TEXT.
◇ ◇ ◇ ◇ ◇ ◇ ◇
Supreme Court Closes Tax Loophole for Online Retailers
In a 5-4 decision yesterday, the Supreme Court closed a tax loophole that prohibited states from taxing certain online retailers. In South Dakota v. Wayfair, Inc., the Court overruled its 1992 decision in Quill Corporation v. North Dakota which prohibited states from taxing retailers with no physical presence within their boundaries. Relying on the Commerce Clause, the Court found that each year, the physical proximity rule has become “further removed from economic reality and results in significant revenue losses to the States.”
The Court had three primary reasons for overturning Quill. First, the Court held that Quill was flawed on its own terms because the physical presence rule was not a necessary interpretation of Complete Auto’s Nexus Requirement, which requires there be a close relation between the state and the transaction it seeks to tax. Second, the Court held that Quill created market distortions that created judicial tax shelters for businesses that limited their physical presence to one state, but then targeted consumers from other states via the Internet. The Court noted that this was not an issue in 1992, a pre-Amazon era, when Quill was decided. Third, the Court held that Quill imposed an “arbitrary, formalistic distinction that the Court’s modern Commerce Clause precedents disavow in favor of ‘a sensitive, case-by-case analysis of purposes and effects,’”. This will permit courts to have more power to determine individual taxation controversies.
◇ ◇ ◇ ◇ ◇ ◇ ◇
DATASET ROWS.
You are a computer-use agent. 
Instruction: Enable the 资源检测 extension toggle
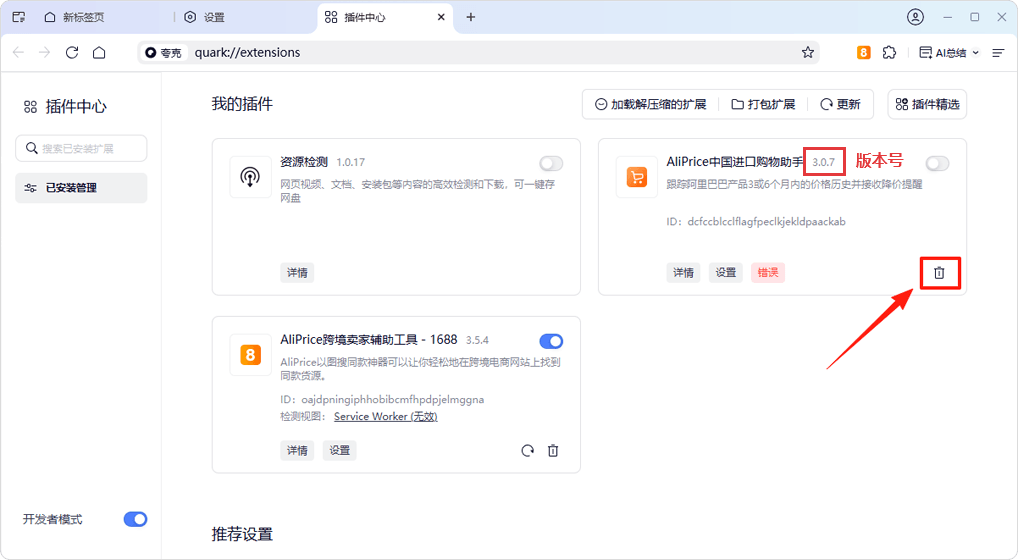pyautogui.click(x=551, y=164)
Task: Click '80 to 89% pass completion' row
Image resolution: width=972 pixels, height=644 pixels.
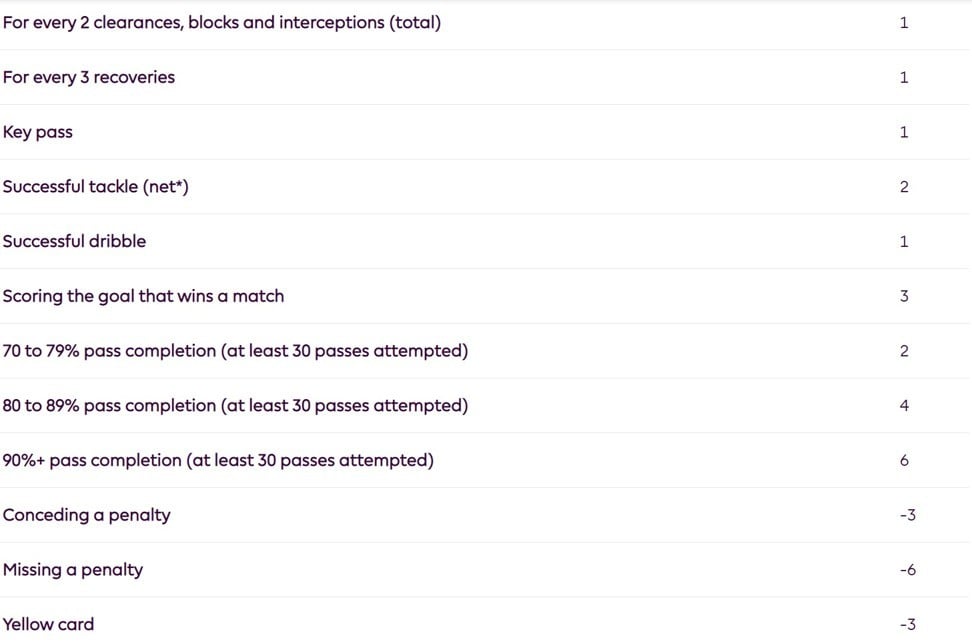Action: coord(485,405)
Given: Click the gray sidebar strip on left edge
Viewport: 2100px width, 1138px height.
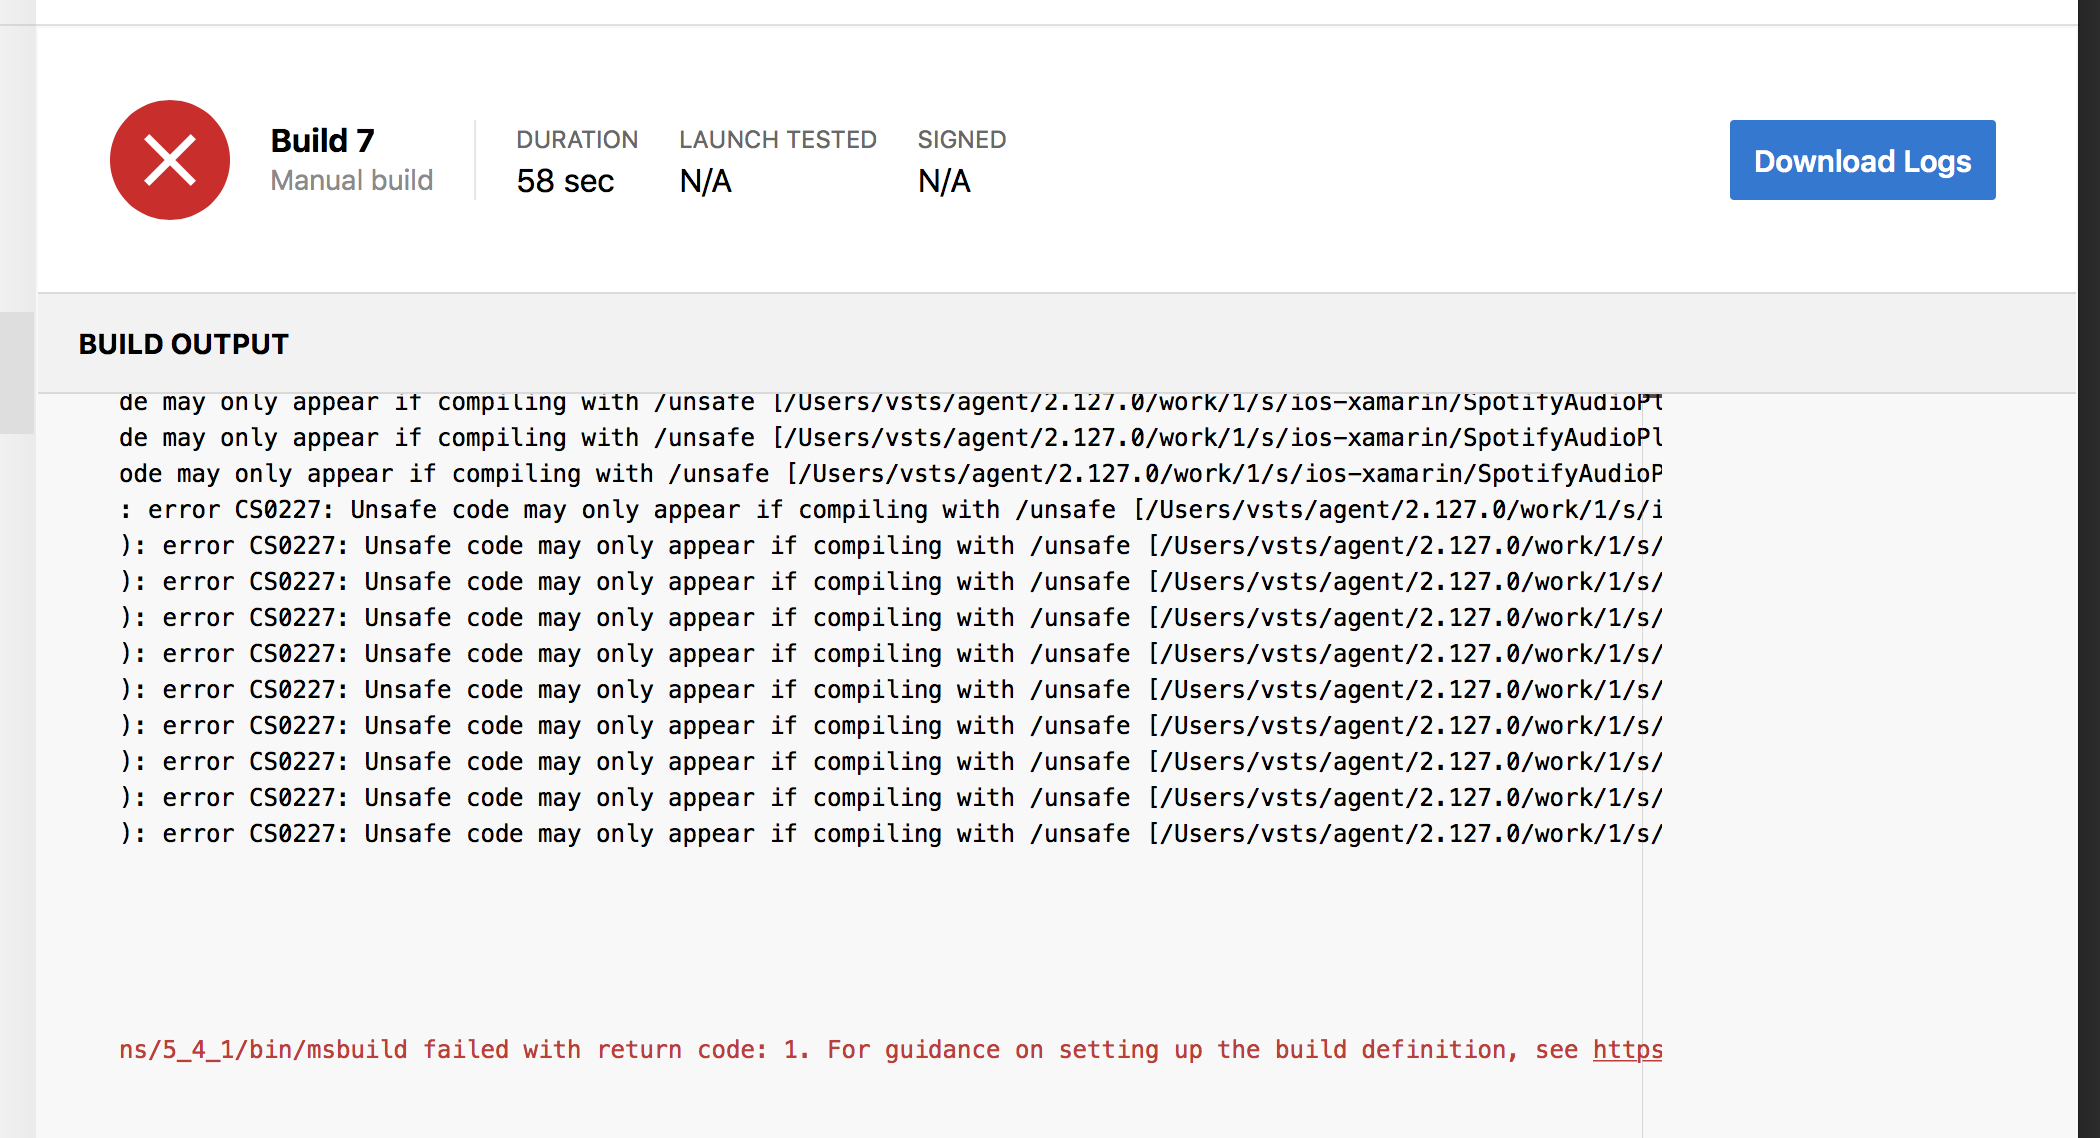Looking at the screenshot, I should tap(17, 372).
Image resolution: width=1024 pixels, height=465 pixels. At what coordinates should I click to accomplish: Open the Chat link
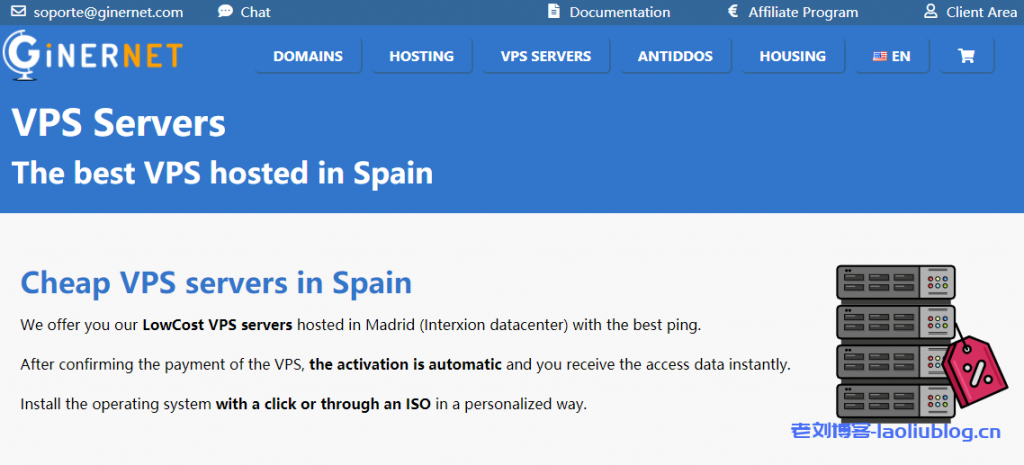[x=256, y=12]
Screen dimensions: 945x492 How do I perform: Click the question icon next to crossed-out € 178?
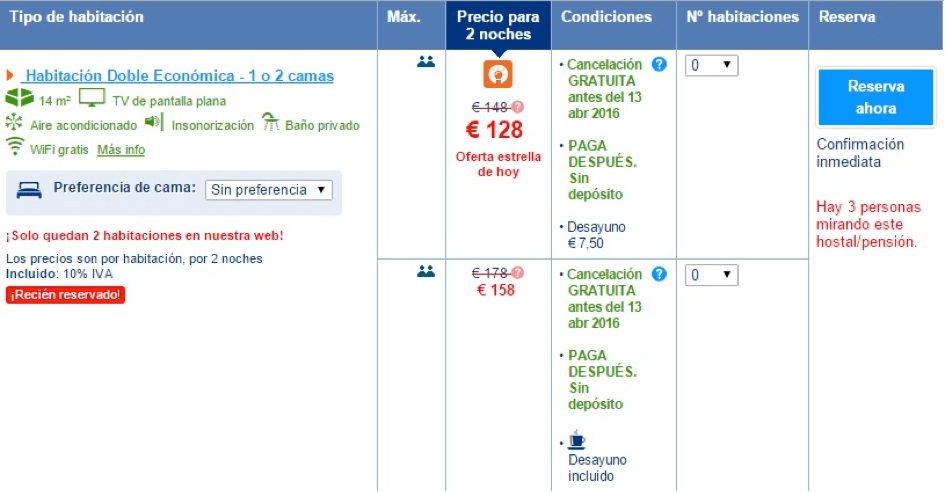[x=518, y=272]
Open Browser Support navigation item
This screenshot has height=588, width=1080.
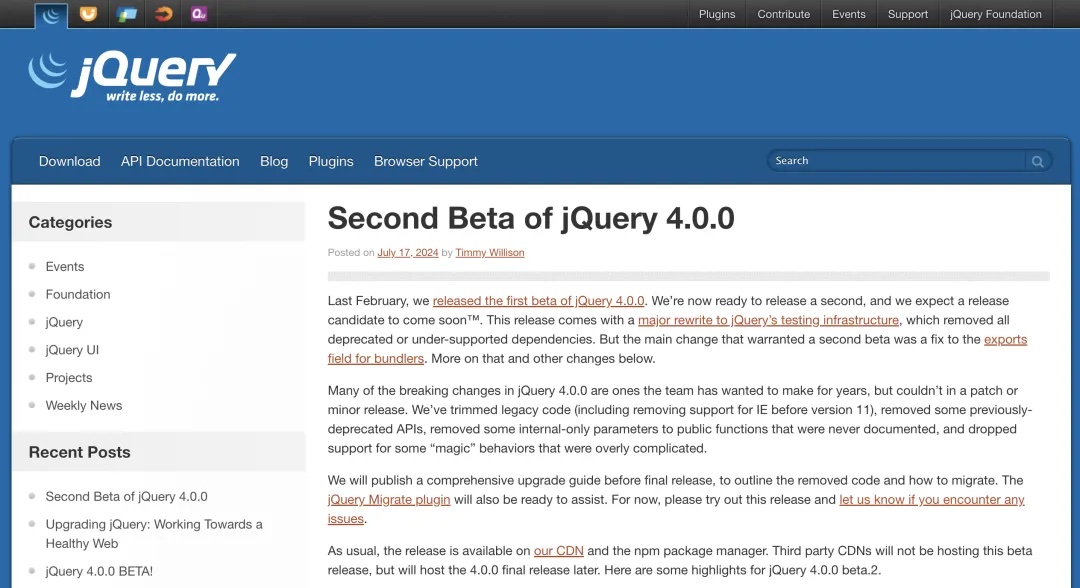pos(426,161)

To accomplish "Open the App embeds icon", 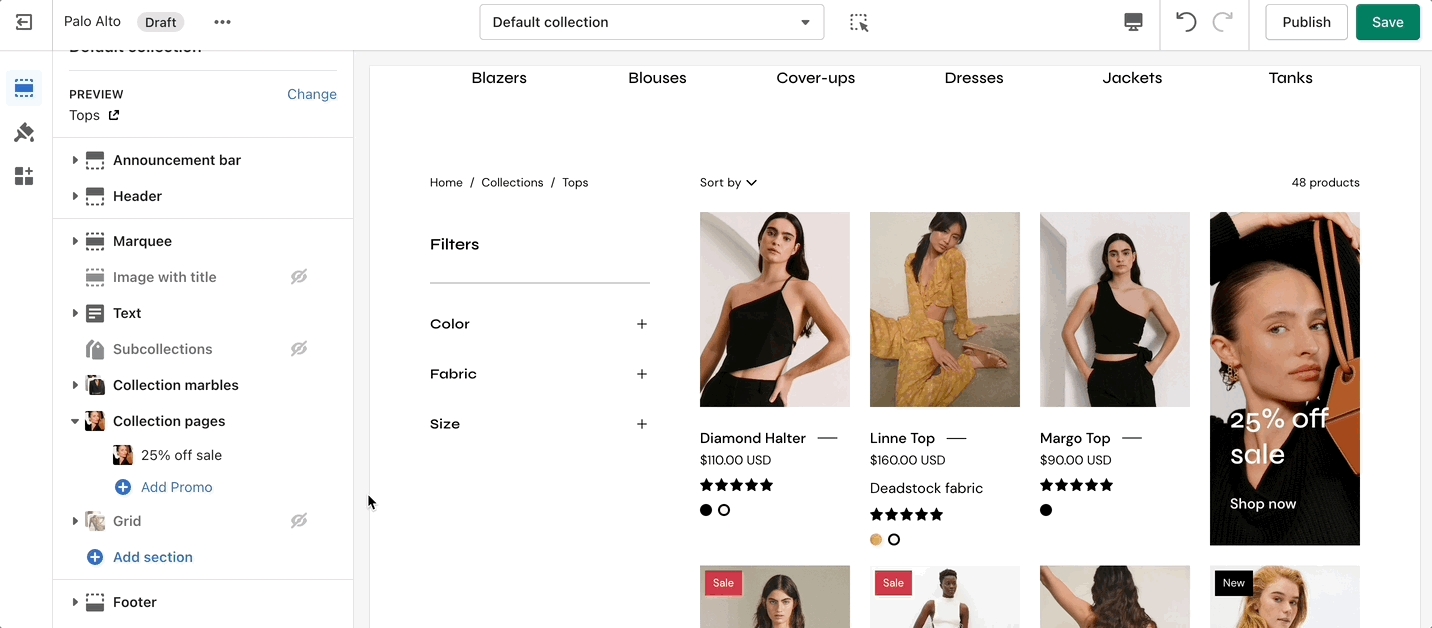I will pyautogui.click(x=24, y=177).
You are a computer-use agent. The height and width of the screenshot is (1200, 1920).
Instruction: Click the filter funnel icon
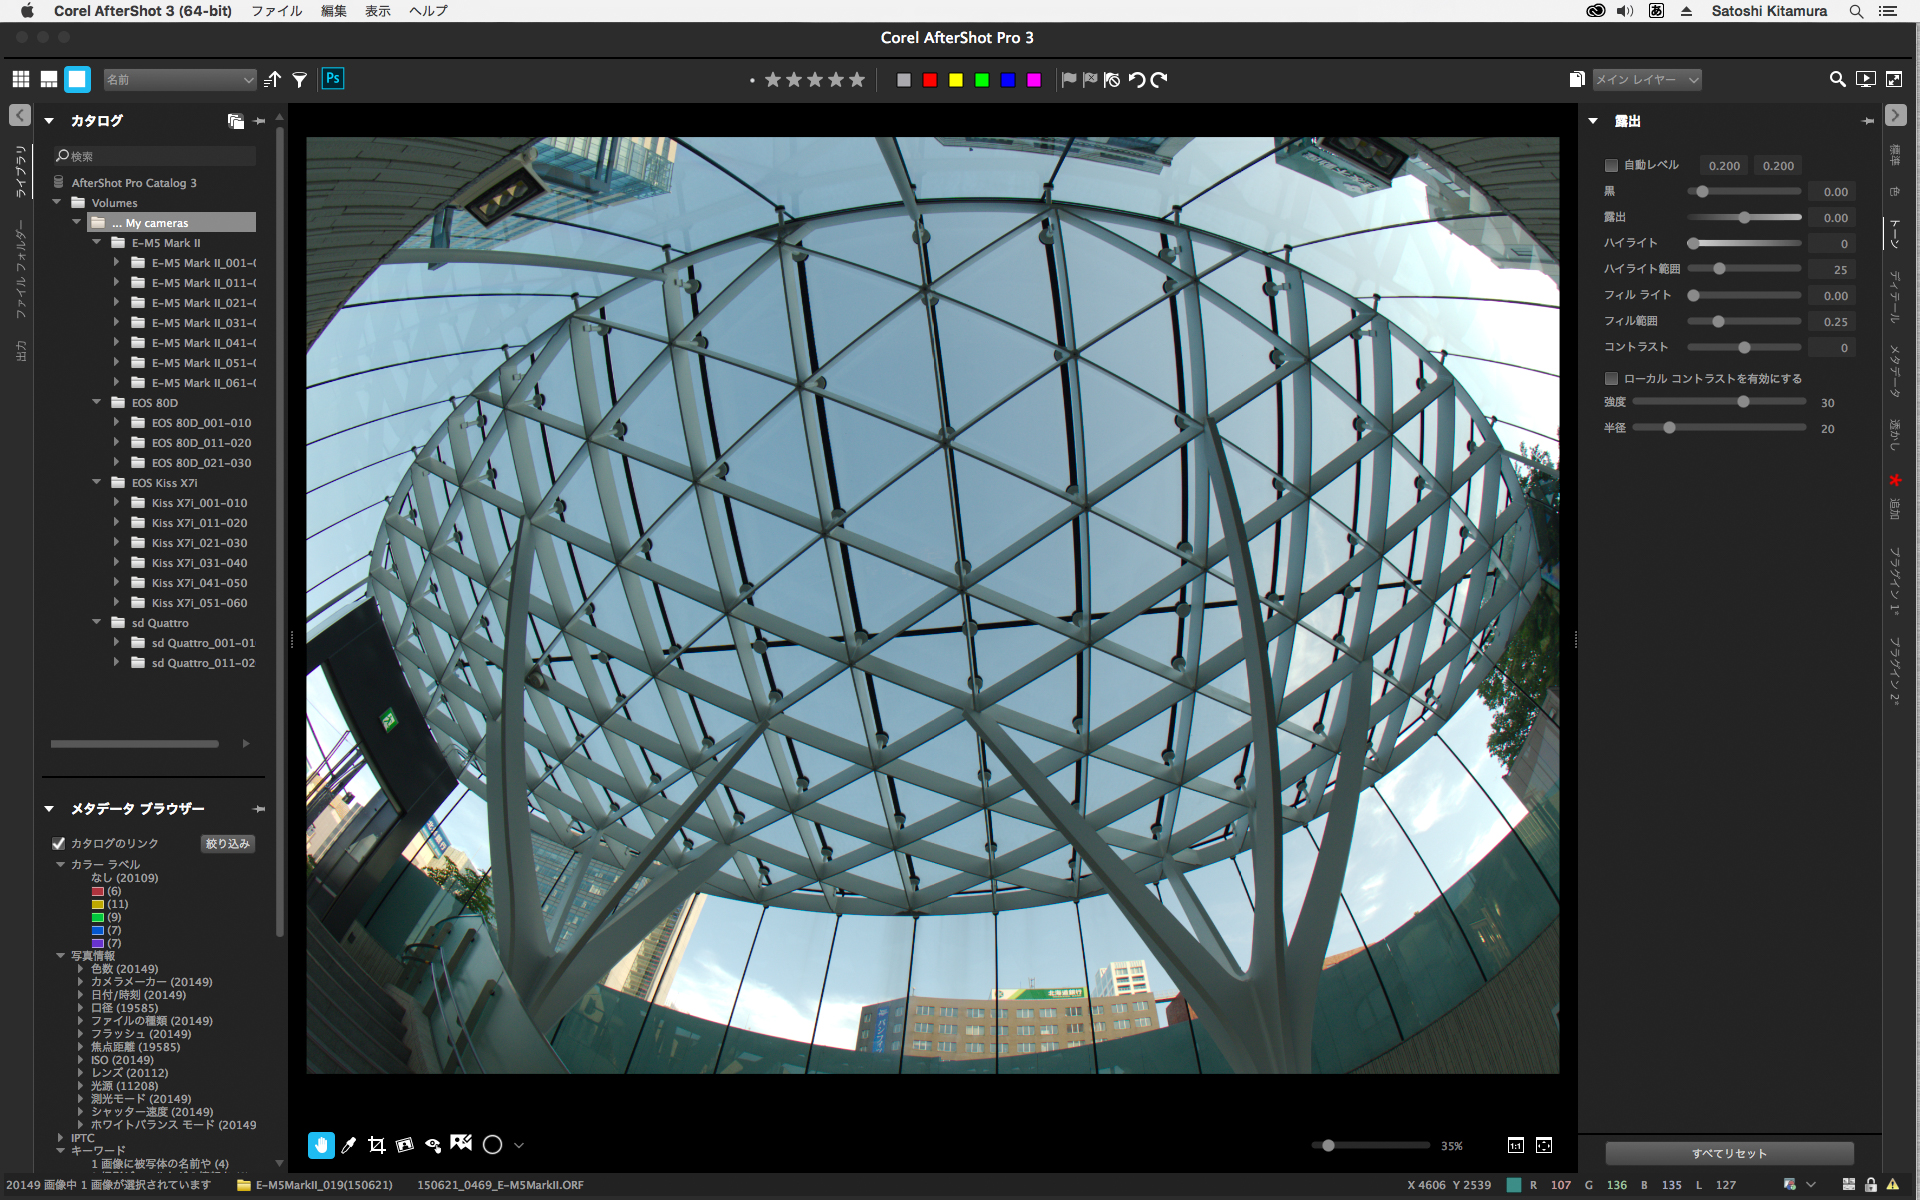pyautogui.click(x=299, y=80)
◇ ◇ ◇ ◇ ◇ ◇ ◇
WORK INSTRUCTIONS.
a) In the Supreme Court decision text, why did the Court hold that Quill was flawed on its own terms?
b) Select each line of the listing containing the word "agent", matching its case exactly.

RESULTS FOR EACH TASK.
a) The Court held that Quill was flawed on its own terms because the physical presence rule was not a necessary interpretation of Complete Auto's Nexus Requirement. That requirement only calls for a close relation between the state and the transaction it seeks to tax.

b)
You are a computer-use agent. 
You are a computer-use agent. The height and width of the screenshot is (1200, 1920).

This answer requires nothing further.